A joint reading of these provisions means that the securities of a foreign company may be offered to the Nigerian public, provided the foreign securities are registered with the SEC. We also note that the SEC’s statement issued on 8 April 2021 states that only foreign securities listed on an exchange registered in Nigeria may be offered to the Nigerian public.
This means that Nigerian capital market operators, including Digital Sub-Brokers such as Chaka, may aid investors in buying, selling or dealing in securities of foreign companies provided those securities are registered with the SEC and listed on an exchange in Nigeria. In other words, in the current regulatory landscape, a FinTech company wishing to set up a platform to facilitate the sale of foreign securities to Nigerians must obtain the appropriate licence from the SEC and also be aware of the restrictions on the foreign securities it may offer on its platforms unless an exemption applies.
Of course, this poses a challenge to the kind of disruption FinTech companies are looking to garner with their innovation, in terms of the limited number of foreign securities that are currently registered with the SEC or are likely to be registered with the SEC in the near future.
While industry stakeholders continue to engage with the SEC on how best to resolve these issues to ensure innovation in the Nigerian capital markets flourishes while adequately protecting the Nigerian investing public, the industry was shaken by the actions of another regulator in the financial sector – the Central Bank of Nigeria.

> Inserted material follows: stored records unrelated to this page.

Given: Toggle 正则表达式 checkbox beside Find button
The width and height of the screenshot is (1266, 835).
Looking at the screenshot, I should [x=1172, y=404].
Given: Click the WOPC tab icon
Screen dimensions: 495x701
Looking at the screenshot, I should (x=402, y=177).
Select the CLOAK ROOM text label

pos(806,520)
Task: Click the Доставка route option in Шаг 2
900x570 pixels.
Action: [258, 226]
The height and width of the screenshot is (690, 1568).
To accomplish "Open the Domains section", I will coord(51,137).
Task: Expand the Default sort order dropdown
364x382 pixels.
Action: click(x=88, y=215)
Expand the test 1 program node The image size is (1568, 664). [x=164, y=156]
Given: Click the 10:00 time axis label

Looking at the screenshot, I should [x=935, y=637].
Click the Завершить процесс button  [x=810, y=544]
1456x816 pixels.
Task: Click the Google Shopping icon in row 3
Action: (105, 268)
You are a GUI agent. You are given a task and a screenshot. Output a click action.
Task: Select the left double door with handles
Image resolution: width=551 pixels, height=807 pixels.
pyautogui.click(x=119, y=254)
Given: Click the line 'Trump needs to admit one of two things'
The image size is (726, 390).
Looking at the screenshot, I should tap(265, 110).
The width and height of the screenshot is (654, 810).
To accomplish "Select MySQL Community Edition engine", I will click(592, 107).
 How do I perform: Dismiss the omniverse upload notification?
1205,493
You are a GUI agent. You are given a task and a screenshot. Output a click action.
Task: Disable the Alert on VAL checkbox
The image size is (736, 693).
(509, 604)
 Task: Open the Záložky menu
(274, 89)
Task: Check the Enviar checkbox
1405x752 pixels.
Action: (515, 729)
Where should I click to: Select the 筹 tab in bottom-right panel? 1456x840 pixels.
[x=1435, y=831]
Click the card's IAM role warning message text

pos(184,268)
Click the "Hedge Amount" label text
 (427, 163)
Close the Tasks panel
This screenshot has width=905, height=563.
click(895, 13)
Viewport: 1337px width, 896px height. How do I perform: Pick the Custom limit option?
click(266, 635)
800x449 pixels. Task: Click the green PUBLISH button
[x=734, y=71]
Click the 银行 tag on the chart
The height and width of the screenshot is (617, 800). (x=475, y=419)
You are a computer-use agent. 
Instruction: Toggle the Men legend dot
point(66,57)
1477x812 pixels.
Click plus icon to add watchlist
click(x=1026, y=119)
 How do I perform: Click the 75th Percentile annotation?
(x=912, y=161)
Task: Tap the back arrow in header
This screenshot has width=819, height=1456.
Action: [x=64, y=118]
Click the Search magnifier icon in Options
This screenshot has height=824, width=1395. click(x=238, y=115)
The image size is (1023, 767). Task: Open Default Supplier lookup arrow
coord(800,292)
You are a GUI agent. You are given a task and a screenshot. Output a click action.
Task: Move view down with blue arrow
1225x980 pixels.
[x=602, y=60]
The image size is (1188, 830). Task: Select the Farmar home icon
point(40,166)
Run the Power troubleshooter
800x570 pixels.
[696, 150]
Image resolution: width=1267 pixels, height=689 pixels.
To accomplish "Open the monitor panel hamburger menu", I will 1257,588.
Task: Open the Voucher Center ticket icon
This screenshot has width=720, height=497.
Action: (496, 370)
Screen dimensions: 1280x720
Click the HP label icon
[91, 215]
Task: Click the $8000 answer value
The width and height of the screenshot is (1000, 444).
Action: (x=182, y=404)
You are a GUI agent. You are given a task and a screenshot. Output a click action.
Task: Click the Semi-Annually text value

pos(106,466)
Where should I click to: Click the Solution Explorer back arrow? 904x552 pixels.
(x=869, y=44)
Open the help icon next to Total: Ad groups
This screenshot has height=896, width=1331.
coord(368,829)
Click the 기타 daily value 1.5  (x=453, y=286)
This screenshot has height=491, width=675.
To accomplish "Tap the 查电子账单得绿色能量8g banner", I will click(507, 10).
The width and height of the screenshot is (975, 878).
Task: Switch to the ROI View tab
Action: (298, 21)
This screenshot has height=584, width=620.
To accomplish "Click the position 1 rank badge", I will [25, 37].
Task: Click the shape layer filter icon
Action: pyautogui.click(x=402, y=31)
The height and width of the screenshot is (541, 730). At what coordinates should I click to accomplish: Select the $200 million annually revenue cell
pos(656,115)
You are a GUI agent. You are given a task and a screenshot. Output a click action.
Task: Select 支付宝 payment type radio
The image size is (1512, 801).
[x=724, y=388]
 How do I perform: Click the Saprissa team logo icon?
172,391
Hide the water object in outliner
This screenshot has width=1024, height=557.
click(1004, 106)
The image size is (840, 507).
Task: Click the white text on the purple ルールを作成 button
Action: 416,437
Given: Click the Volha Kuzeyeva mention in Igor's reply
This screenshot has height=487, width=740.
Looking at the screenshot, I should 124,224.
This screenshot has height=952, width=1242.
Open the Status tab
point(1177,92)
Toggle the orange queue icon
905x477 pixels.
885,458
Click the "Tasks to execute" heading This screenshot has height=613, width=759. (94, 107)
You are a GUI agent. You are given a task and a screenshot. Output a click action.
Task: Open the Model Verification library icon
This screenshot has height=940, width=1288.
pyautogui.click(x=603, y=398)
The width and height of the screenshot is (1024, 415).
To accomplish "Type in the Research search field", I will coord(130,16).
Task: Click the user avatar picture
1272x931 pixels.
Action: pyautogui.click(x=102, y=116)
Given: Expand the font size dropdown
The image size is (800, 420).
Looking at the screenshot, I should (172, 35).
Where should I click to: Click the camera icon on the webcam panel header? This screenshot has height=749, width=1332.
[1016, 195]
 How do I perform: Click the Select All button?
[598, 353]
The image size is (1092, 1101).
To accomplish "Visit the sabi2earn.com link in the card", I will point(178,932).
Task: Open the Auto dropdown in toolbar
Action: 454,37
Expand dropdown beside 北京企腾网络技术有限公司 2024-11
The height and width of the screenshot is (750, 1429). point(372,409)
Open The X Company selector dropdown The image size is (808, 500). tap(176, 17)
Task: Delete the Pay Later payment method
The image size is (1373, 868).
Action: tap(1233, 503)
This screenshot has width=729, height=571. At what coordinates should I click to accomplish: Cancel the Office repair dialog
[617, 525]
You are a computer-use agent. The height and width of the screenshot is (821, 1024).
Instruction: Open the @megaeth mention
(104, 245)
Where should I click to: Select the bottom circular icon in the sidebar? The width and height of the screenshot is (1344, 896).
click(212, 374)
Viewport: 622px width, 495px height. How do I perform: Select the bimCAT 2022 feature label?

The Central Bank of Nigeria
On 17th August 2021, news broke that the CBN had obtained an exparte order from the Federal High Court of Nigeria, freezing the bank accounts of certain Nigerian FinTech companies – including, Rise Vest Technologies Ltd, Bamboo Systems Technology Ltd, Trove Technologies Ltd and Chaka Technologies Ltd – for six months (“the FinTech Order”). According to the news reports, in its exparte application to the court, CBN alleged that the companies were operating as asset management companies without the required licences and were utilizing foreign currency from the Nigerian FX market to purchase foreign securities in contravention of the CBN’s foreign exchange policy – thus, weakening the Nigerian Naira against the United State Dollars.
The companies have released statements assuring their users that their investments and funds remain safe and readily accessible. For example, RiseVest, through its CEO Eke Eleanya Urum, issued a statement on Twitter to its users that investments and funds are safely managed, and funding and withdrawals will continue to be processed as normal, with all its United States operations intact.
While the industry and FinTech companies grapple with the effect of the CBN’s actions on their operations going forward, we will analyse in part 2 of this article series what may have informed the CBN’s actions, including the Nigerian foreign exchange control regime.